Paper Info Reviews Meta-Review Author Feedback Post-rebuttal Meta-Reviews

Authors

Rodrigo Bonazzola, Nishant Ravikumar, Rahman Attar, Enzo Ferrante, Tanveer Syeda-Mahmood, Alejandro F. Frangi

Abstract

Prospective studies with linked image and genetic data, suchas the UK Biobank (UKB), provide an unprecedented opportunity to extract knowledge on the genetic basis of image-derived phenotypes. However, the extent of phenotypes tested within so-called genome-wide association studies (GWAS) is usually limited to handcrafted features, where the main limitation to proceed otherwise is the high dimensionality of both the imaging and genetic data.
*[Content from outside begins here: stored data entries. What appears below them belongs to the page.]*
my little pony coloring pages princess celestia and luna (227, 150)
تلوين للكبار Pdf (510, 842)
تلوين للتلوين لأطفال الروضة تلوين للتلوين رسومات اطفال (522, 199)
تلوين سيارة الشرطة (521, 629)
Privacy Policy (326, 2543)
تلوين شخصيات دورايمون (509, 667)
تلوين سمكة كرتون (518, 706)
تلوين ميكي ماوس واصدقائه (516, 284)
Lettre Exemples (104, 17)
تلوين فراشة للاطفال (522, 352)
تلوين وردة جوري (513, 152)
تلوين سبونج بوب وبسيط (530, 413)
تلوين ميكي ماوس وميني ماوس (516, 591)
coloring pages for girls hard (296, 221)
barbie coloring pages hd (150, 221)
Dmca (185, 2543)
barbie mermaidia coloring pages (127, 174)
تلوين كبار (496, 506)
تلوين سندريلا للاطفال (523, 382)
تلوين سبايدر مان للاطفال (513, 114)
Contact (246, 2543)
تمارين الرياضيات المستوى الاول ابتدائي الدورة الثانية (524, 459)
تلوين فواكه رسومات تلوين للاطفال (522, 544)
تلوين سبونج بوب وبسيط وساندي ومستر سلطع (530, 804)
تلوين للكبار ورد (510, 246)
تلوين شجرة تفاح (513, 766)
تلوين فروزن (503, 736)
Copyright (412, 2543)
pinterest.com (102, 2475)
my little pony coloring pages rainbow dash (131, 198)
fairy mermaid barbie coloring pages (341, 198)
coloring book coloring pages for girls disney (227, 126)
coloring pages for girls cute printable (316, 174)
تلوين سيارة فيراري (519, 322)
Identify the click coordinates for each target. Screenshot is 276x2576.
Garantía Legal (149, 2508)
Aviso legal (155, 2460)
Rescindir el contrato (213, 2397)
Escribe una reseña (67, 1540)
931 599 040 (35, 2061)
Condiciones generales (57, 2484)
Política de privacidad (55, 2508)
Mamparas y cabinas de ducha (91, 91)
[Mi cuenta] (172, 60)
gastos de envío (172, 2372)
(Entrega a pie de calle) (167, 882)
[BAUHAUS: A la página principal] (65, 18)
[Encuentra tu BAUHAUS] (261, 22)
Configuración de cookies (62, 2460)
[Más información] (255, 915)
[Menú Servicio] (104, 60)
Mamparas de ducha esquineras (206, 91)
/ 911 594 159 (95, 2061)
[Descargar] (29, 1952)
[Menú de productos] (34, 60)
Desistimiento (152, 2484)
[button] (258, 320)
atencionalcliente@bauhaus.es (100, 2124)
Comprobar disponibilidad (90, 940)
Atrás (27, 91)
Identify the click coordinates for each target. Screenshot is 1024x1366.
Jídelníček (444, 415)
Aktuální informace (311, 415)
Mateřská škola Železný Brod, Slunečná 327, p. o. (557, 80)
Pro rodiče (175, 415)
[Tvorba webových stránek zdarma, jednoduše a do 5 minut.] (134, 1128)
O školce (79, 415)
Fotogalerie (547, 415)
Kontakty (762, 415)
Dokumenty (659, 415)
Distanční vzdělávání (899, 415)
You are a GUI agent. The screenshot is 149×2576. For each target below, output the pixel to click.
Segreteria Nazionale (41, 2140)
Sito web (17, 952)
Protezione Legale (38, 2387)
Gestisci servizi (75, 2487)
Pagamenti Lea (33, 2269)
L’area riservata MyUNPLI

Here, we propose an approach where the phenotyping is performed in an unsupervised manner, via autoencoders that operate on image-derived 3D meshes. Therefore, the latent variables produced by the encoder condense the information related to the geometry of the biologic structure of interest. The network’s training proceeds in two steps: the first is genotype-agnostic and the second enforces an association with a set of genetic markers selected via GWAS on the intermediate latent representation. This genotype-dependent optimisation procedure allows the refinement of the phenotypes produced by the autoencoder to better understand the effect of the genetic markers encountered. We tested and validated our proposed method on left-ventricular meshes derived from cardiovascular magnetic resonance images from the UKB, leading to the discovery of novel genetic associations that, to the best of our knowledge, had not been yet reported in the literature on cardiac phenotypes.

Link to paper

DOI: https://doi.org/10.1007/978-3-030-87240-3_67

SharedIt: https://rdcu.be/cyl6K

Link to the code repository

N/A

Link to the dataset(s)

N/A

Reviews

Review #1

Please describe the contribution of the paper

This paper proposes an unsupervised deep learning method to study the genetic basis of CMR-derived phenotypes. The method contains two-step. The first step is to extract intermediate representations of imaging data, and the second step is to study the association between this intermediate variable and the genetic data.
Please list the main strengths of the paper; you should write about a novel formulation, an original way to use data, demonstration of clinical feasibility, a novel application, a particularly strong evaluation, or anything else that is a strong aspect of this work. Please provide details, for instance, if a method is novel, explain what aspect is novel and why this is interesting.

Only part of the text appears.